For the more casual players the new units introduced are definitely welcome additions, with the Zerg’s Swarm Host being a standout as it bursts out an endless stream of locusts at enemies and can even remain hidden whilst burrowed, leading to specific steps needed to be taken in order to mitigate the danger they pose. On the Terran front the introduction of the Hellbats allows for players to make short work of any Zergling or Zealot rush.
The Protoss race gets three new units that initially seem quite mysterious, until an opponent uses them to their advantage and makes short work of your forces as can be seen with the new late-game Tempest air unit. All the new units have their own strengths and weaknesses as expected, which in turn affects the same of all the existing units in the game, which again should see fundamental changes to many player strategies out there.
With the interface given a complete and simplified overhaul, getting to each part of StarCraft II has never been easier, as you’re now always a click or two away from accessing the Campaign, Multiplayer or Arcade modes found in the game. The improvements made to the interface especially makes accessing and navigating the Arcade section a breeze and allows you to hop into countless puzzle, tower defense, horde, MOBA (ie DOTA) and even RPG-style mods created by the community in a manner of seconds. It’s great to see this section of the game expanded upon by Blizzard, as the generally intense nature of the standard multiplayer mode of StarCraft will no doubt make many yearn for something a little bit more relaxing.

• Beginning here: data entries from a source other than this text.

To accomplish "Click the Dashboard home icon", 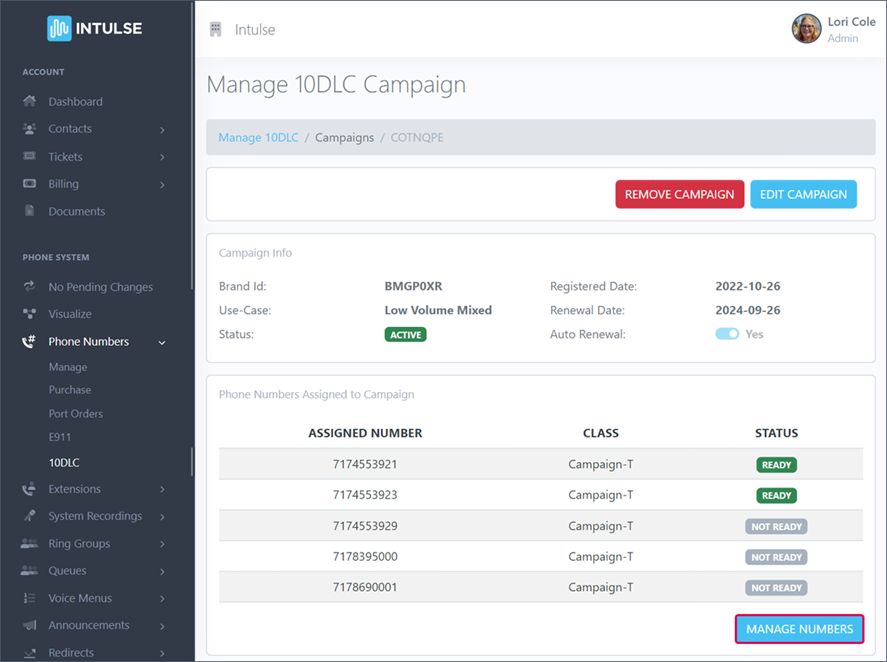I will coord(30,102).
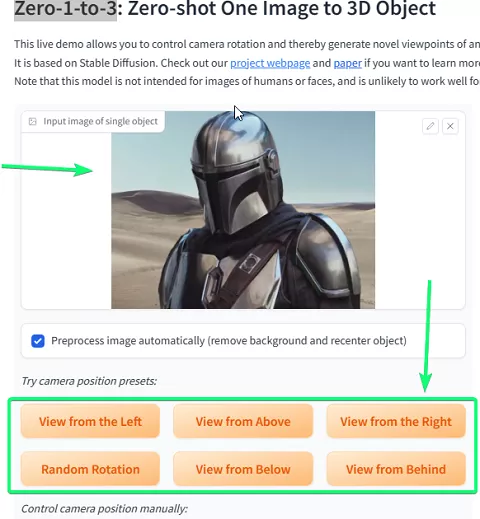Toggle the Preprocess image automatically checkbox
Viewport: 480px width, 519px height.
(38, 341)
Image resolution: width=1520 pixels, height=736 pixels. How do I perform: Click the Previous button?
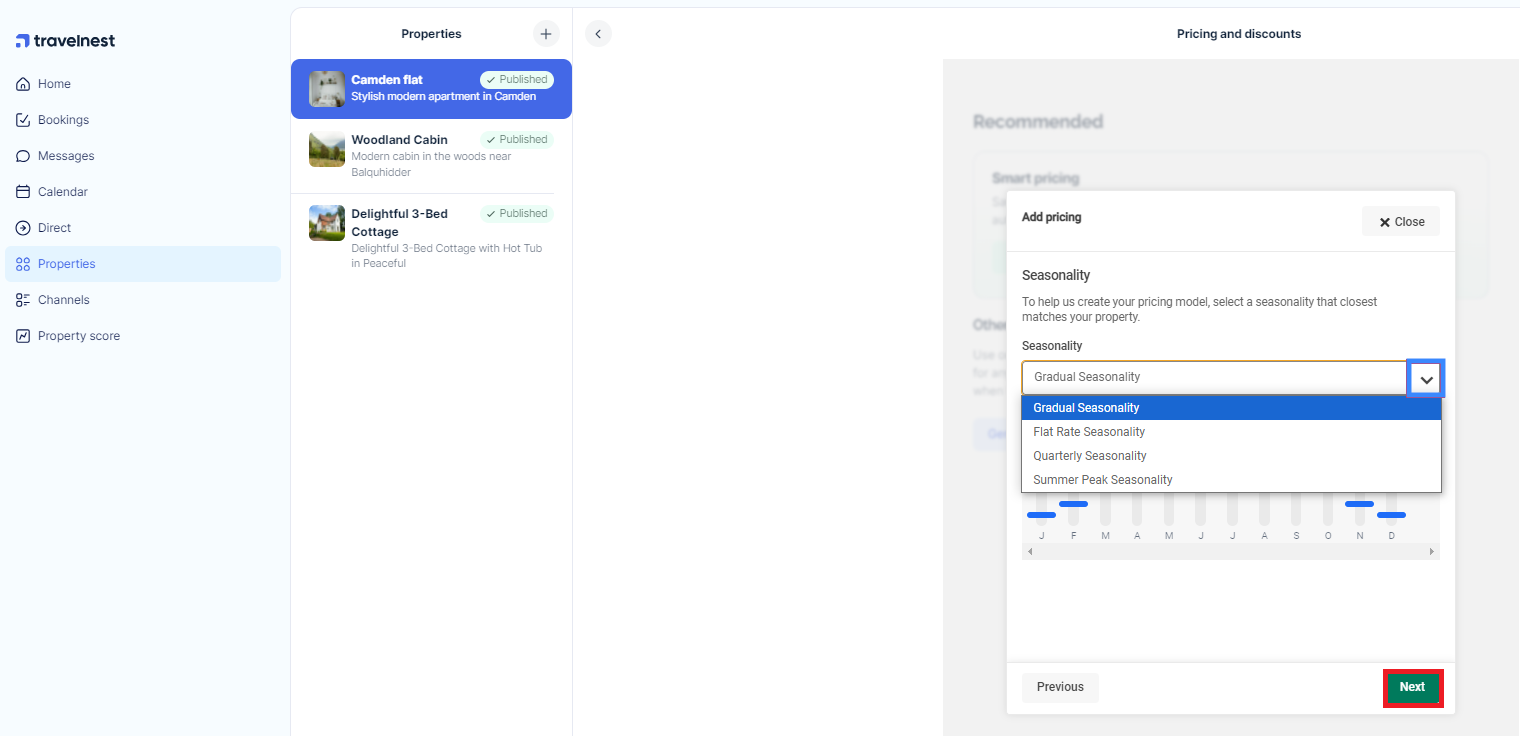[x=1060, y=687]
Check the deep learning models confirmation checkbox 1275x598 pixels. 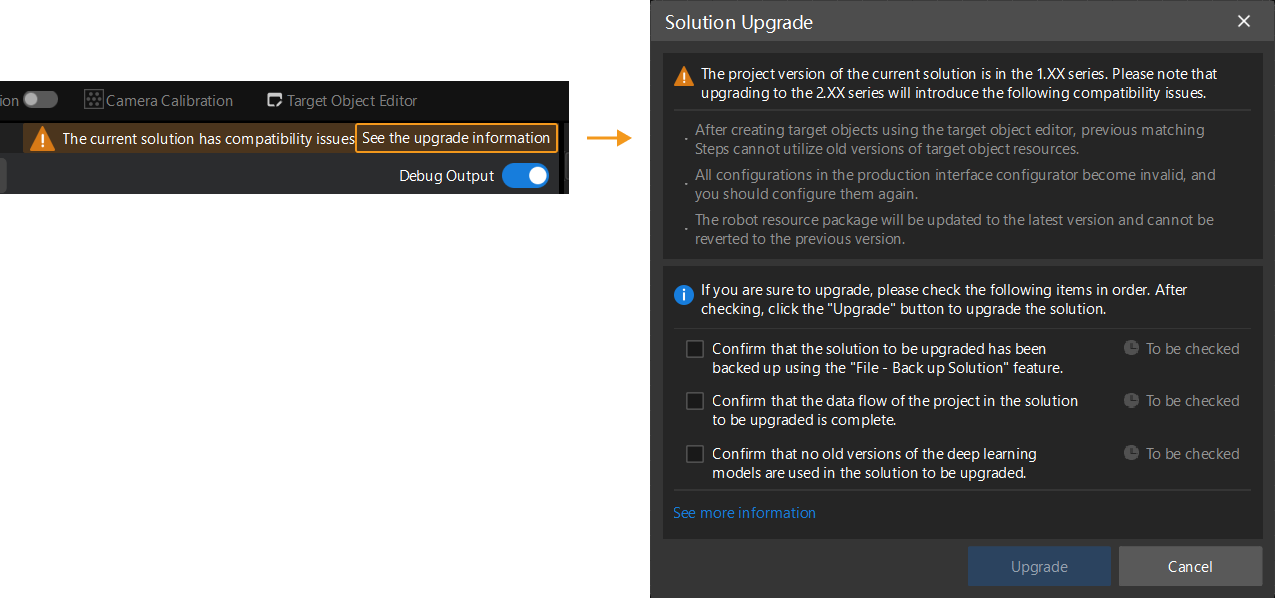point(695,453)

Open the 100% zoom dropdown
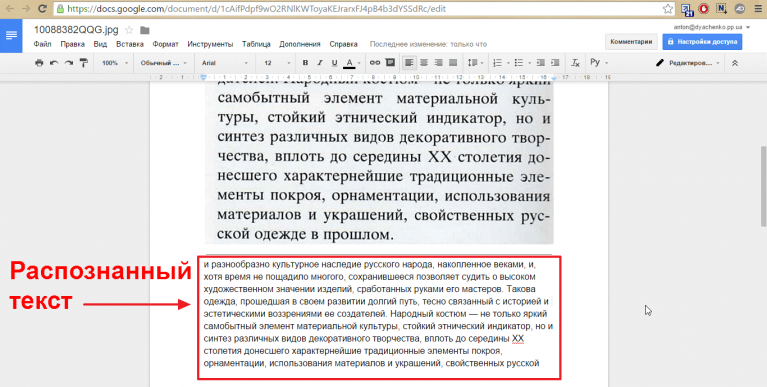point(115,63)
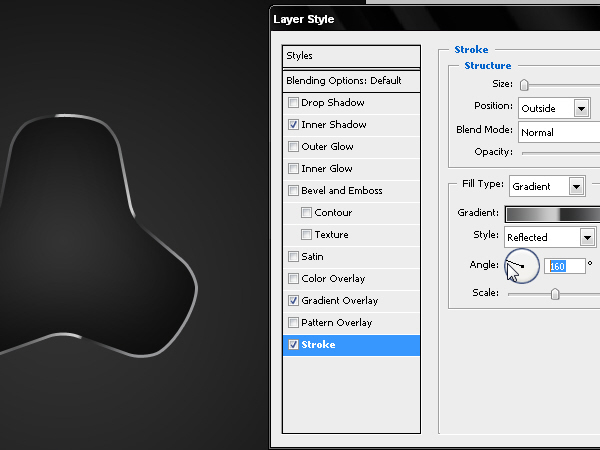Open the Position dropdown showing Outside
This screenshot has width=600, height=450.
(x=554, y=108)
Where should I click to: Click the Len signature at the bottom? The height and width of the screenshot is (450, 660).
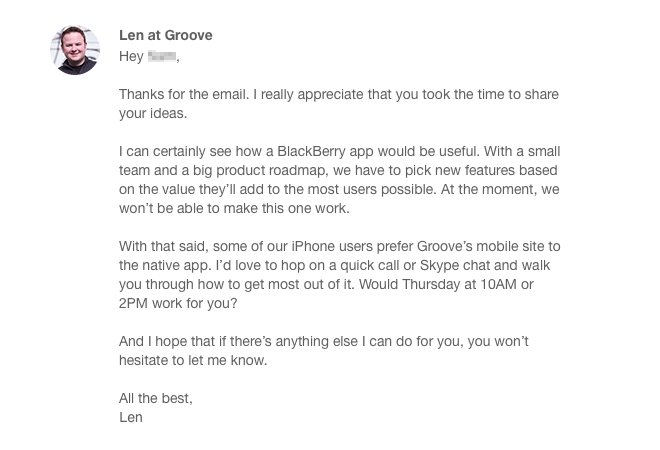tap(131, 417)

Well to some of us at least. But all in all Heart of the Swarm is another exceptional expansion from Blizzard, one that no doubt fans would need no persuading at all to buy. But its accessibility over previous entries may be its biggest strength as for those who’ve always been curious about StarCraft multiplayer but may have felt too intimidated to give it a try will find that learning has never been easier, and is still a hell of a lot of fun, even if you’re not in it to climb ladders and make a name for yourself.